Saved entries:
---+---

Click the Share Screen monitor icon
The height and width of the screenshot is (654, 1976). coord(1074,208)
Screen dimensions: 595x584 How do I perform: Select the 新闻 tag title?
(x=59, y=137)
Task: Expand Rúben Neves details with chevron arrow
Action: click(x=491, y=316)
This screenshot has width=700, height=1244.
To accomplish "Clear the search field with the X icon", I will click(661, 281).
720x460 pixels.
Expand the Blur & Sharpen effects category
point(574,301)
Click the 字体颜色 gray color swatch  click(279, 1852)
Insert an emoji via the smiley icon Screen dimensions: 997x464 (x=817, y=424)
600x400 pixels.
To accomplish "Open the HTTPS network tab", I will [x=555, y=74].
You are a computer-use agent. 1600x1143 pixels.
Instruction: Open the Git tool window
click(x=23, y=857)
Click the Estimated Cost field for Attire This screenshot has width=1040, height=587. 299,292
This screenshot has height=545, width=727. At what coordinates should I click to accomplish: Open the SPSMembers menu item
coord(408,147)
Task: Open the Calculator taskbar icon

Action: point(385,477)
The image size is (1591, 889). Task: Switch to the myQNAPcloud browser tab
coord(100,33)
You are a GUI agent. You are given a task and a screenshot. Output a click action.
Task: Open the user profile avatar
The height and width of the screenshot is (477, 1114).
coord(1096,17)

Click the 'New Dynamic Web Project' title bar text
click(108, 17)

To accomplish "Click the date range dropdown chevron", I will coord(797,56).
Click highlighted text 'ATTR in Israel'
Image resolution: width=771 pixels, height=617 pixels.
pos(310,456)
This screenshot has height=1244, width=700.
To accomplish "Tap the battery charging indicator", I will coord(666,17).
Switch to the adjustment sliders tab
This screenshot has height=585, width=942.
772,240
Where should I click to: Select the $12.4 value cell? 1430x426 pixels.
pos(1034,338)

---+---

Work order: Start at the first line of the entries and stop at the line that contains "Click the 字体颜色". Repeat every line in that span exactly, and nothing beyond it.

Answer box:
Click the Share Screen monitor icon
The height and width of the screenshot is (654, 1976). coord(1074,208)
Screen dimensions: 595x584 How do I perform: Select the 新闻 tag title?
(x=59, y=137)
Task: Expand Rúben Neves details with chevron arrow
Action: click(x=491, y=316)
This screenshot has width=700, height=1244.
To accomplish "Clear the search field with the X icon", I will click(661, 281).
720x460 pixels.
Expand the Blur & Sharpen effects category
point(574,301)
Click the 字体颜色 gray color swatch  click(279, 1852)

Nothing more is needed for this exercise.